• _Work to be completed_: Copy out the line bearing "Given: Downvote Arelik's" and all the lines after it, to the very end of the material below, exactly as written.

______

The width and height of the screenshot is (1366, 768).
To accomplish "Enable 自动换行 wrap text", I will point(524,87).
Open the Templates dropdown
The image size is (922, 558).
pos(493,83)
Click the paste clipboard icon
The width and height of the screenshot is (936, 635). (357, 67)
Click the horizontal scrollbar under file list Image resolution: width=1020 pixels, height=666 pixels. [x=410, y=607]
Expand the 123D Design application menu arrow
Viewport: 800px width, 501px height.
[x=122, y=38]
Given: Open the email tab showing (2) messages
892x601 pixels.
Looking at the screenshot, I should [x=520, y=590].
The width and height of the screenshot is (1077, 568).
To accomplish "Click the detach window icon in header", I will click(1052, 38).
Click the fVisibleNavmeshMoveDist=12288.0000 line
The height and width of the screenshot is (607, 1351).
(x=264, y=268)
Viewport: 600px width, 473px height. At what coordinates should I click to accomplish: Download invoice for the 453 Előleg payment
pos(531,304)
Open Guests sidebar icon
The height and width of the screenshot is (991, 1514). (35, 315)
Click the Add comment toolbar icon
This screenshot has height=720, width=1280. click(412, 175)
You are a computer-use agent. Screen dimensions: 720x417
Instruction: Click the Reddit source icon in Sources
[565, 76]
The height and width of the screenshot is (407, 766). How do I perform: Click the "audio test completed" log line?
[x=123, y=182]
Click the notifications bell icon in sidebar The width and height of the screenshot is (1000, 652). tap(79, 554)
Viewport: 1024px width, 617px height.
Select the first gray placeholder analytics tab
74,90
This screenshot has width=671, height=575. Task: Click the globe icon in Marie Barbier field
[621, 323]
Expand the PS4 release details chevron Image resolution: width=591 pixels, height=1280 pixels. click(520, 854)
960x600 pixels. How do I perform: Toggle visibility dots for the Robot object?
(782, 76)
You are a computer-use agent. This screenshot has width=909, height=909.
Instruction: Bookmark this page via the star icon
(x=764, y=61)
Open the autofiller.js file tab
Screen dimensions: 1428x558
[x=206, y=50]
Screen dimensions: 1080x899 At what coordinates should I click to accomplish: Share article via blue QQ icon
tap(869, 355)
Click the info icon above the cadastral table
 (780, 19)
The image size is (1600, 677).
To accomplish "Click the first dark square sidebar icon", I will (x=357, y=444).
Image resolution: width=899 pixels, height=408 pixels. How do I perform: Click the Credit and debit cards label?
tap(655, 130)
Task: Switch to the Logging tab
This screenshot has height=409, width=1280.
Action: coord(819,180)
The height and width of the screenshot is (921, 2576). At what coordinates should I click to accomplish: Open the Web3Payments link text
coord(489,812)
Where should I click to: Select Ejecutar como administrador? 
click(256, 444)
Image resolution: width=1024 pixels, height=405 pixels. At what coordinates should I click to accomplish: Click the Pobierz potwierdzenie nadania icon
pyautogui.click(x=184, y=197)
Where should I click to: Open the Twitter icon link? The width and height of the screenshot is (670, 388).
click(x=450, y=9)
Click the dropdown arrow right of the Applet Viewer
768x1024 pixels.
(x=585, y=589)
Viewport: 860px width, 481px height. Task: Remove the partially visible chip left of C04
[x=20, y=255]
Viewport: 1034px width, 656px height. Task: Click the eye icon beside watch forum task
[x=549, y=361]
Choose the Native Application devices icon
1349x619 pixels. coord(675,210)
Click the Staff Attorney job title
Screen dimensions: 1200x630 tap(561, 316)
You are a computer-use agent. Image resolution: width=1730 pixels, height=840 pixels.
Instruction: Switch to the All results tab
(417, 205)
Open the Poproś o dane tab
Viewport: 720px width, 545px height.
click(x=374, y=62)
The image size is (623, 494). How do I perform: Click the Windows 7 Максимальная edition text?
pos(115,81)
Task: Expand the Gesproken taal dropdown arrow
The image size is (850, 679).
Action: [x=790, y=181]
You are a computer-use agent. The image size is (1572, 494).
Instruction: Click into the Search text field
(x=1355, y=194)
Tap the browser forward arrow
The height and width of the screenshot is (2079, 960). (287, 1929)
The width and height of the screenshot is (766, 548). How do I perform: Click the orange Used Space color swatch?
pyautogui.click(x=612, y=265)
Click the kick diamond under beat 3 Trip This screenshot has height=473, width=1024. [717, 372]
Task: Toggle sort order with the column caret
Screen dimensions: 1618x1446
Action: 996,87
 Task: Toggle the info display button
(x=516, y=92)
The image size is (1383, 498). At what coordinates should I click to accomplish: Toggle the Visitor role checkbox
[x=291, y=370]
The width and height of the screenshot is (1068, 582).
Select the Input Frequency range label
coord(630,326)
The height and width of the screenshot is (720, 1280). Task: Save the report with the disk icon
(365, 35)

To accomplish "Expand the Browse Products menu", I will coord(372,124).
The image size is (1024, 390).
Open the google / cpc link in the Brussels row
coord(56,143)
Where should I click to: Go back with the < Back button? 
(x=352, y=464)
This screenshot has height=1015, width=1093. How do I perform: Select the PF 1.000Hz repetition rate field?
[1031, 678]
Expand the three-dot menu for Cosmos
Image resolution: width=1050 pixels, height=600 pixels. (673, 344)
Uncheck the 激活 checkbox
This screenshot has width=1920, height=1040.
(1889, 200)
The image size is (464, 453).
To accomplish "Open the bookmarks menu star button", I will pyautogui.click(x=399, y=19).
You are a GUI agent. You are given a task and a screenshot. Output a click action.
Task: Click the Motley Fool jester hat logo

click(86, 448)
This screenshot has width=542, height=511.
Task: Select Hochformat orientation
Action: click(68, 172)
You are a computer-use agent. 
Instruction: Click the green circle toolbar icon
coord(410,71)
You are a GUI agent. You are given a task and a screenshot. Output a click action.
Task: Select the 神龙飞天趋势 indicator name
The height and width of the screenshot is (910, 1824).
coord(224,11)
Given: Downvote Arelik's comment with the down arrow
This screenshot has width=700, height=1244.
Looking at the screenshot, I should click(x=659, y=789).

______

• _Response area_:
Given: Downvote Arelik's comment with the down arrow
This screenshot has width=700, height=1244.
Looking at the screenshot, I should click(x=659, y=789).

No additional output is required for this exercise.